Institutional board and ethical committee approval were obtained (S-345678). Between August 2017 and July 2019, all patients with symptomatic uterine fibroids who accepted participation were block randomised were smaller blocks of fewer patients randomised to the two treatments at a time intending to have 20 patients in each group. The patients in one group had 1% 10 ml lidocaine (100 mg) administrated intra-arterially immediately after embolisation in each uterine artery, so the total doses given to each patient was 200 mg of lidocaine. In the other (control) group of patients, the procedure was performed according to standard principles without supplementary injection of lidocaine. The patient’s age and symptoms, fibroid number, localisation and total uterine and dominant fibroid volume changes before and after an embolization were analysed.
The standard embolisation technique was performed in local anaesthesia via either transfemoral or transradial access using diagnostic 5F catheter advanced into the internal iliac artery. Further, in all cases, micro-catheter (Direxion hi-flow 0.027- in., Boston scientific Massachusetts MA, USA) was used and advanced into the horizontal part of the uterine arteries. Embolisation with microspheres tris-acryl gelatin (500–900 μm) (Embosphere, Biosphere Medical, Paris, France) to near stasis defined as slow forward flow trough the main uterine artery with at least five heartbeats for clearance of contrast from uterine artery with the pruning of peripheral vessels. The total amount of the used microspheres was recorded and compared between the groups. All patients had patient-controlled analgesia pump (PCA) loaded with 2 mg morphine sulphate and an intermittent dose of 1 mg morphine with lockout intervals of 10 min. Before the beginning of the embolisation, a loading dose of 2 mg morphine was given to all patients. The patients were instructed to push the button of the PCA for the first time before the pain developed. No antibiotics were given and no urinary catheter was deployed. There was no standardised regimen concerning usage of adjunctive analgesia and sedation, and if needed, some patients take additional drugs such as non-steroid anti-inflammatory medications on the ward individually.

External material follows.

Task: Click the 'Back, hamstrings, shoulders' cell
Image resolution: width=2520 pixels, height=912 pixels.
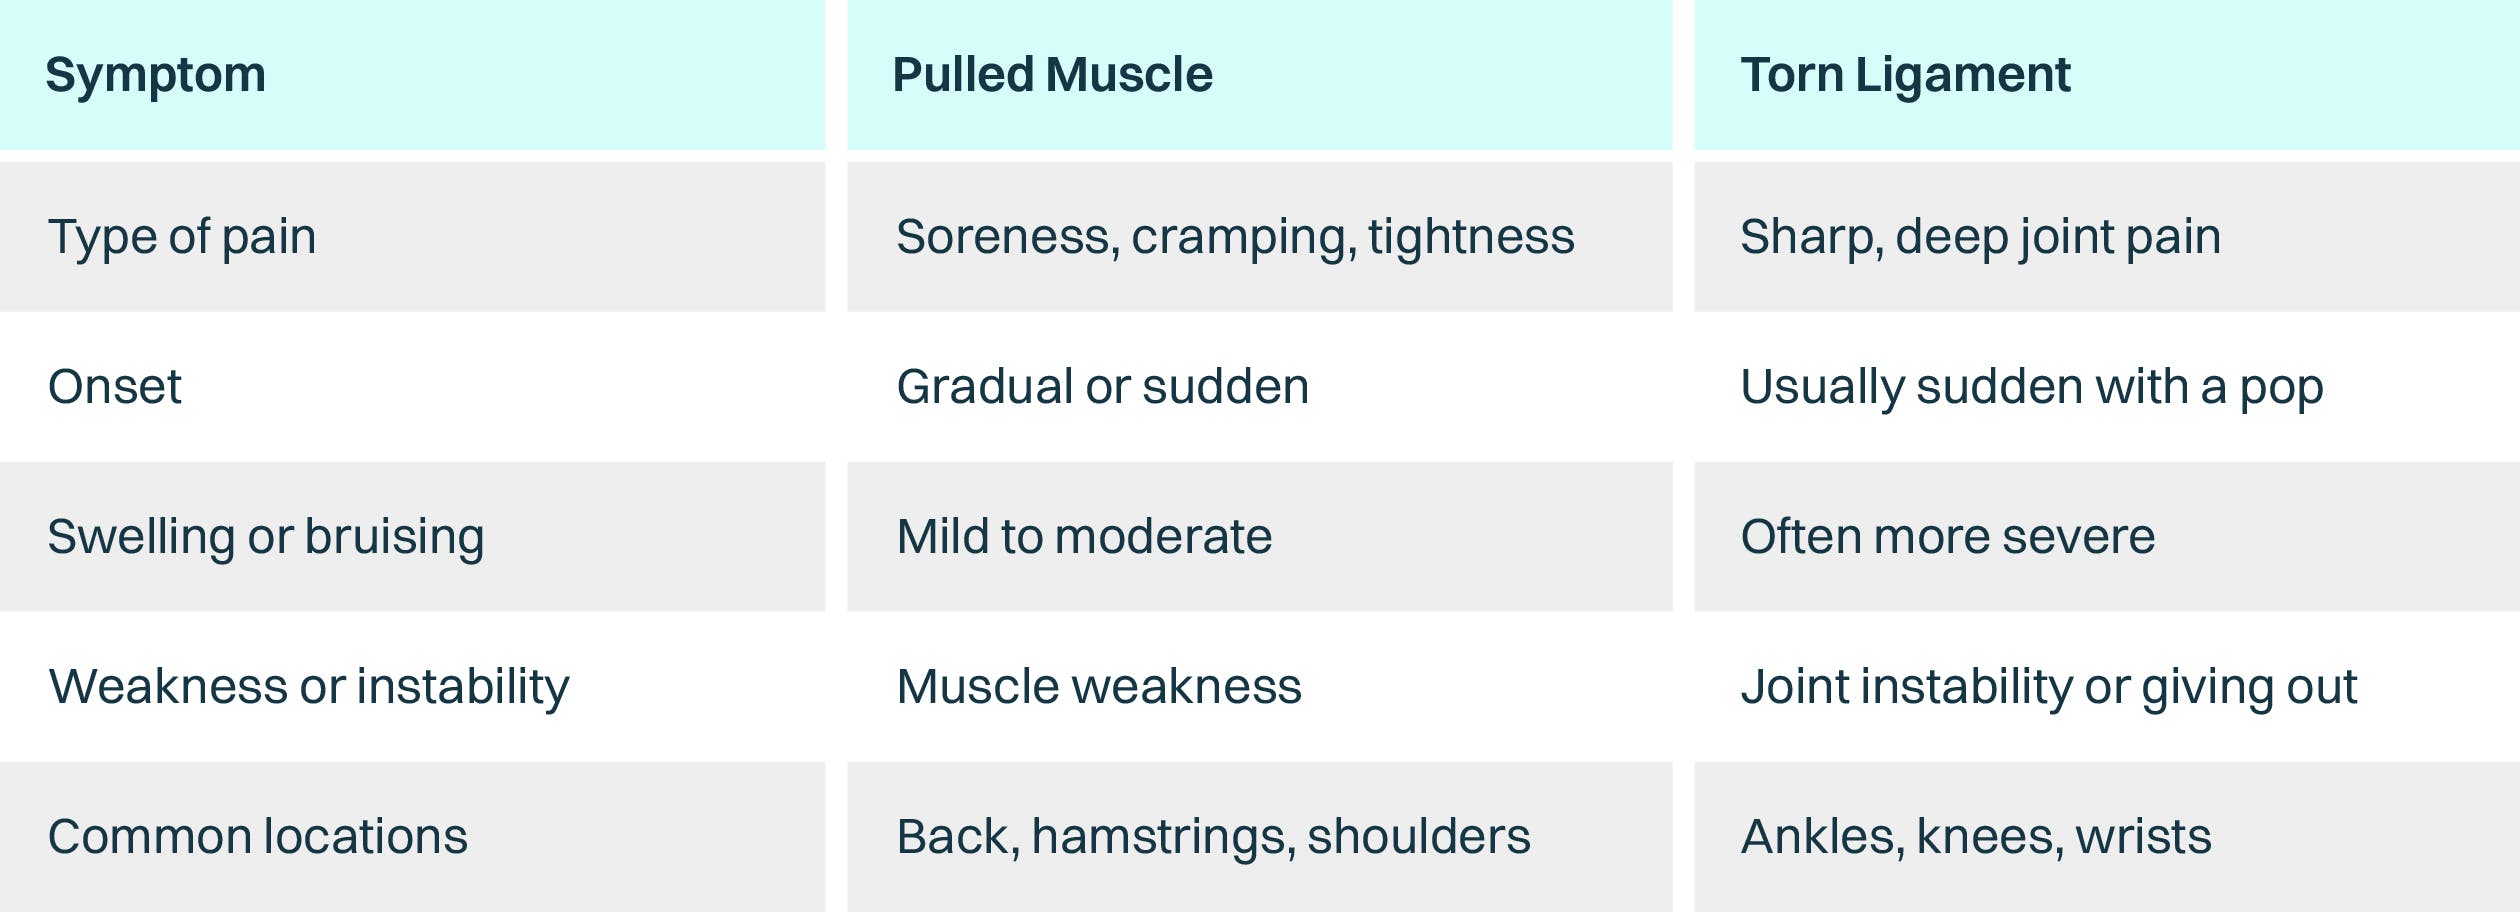Action: [x=1213, y=837]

Inclusion criteria were symptomatic fibroids in a premenopausal woman with bleeding and/or bulky symptoms. Size and number of fibroids were not exclusion criteria. Patients who did not want to participate in the study were excluded. Allergy to morphine or lidocaine, heart block and active pelvic infection were exclusion criteria. After embolisation, the patients were transferred to the ward and a visual analogue pain scale (VAS) with oral and written instructions was given to the patients (Bijur et al. 2001). The patients marked their sensation of pain on the VAS at 2 h, 4 h, 7 h, 10 h and 24 h after embolisation. VAS schemes were collected the following day before discharge and the total amount of used morphine was registered as well. Three-month follow-up MRI control follow-up was scheduled for all the patients to investigate the infarction rate percentage using the description defined as fibroma infarction of 100%, 90–99%, or below 90% (Duvnjak et al. 2017). Infraction, less than 90% of total fibroid burden, was defined as insufficient.
Descriptive statistics were used for baseline patients and fibroid characteristics and were presented as number and percentage and as mean and standard deviation (SD). The student’s t-test was used for comparison between the groups regarding the used amount of morphine and pain experience. P-value < 0.05 was considered statistically significant. SPSS software package (Statistics 21, IBM Corporation, Armonk, NY, USA) program was used for analysis.